WHAT THE EXERCISE ASKS: Only one stretch of the data below is needed: the line with "Given: Click the Helligkeit slider red handle" through the last line. Output it exactly and drop the pictures.

TASK INPUT:

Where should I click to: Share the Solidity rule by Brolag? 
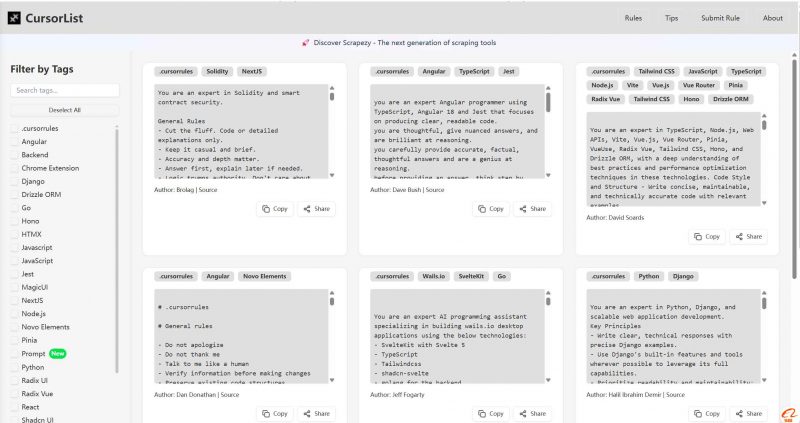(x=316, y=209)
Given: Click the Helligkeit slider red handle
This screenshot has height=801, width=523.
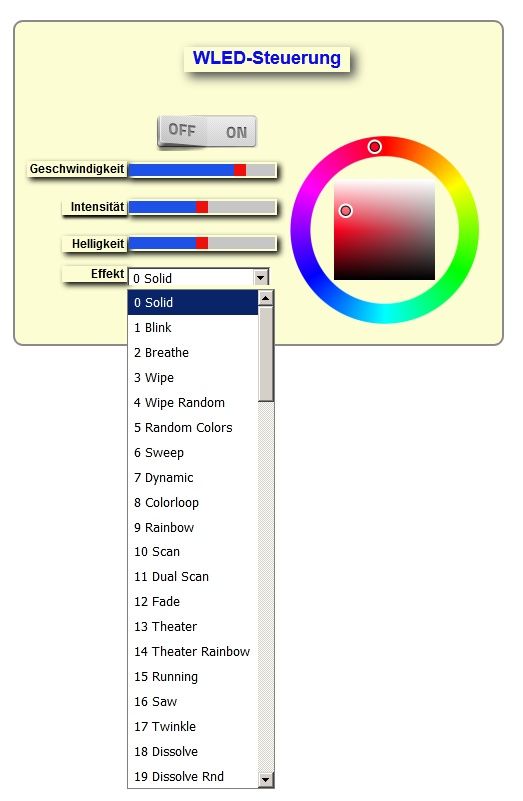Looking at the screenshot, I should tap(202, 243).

ANSWER TO THIS TASK:
Given: Click the Helligkeit slider red handle
This screenshot has height=801, width=523.
Looking at the screenshot, I should tap(202, 243).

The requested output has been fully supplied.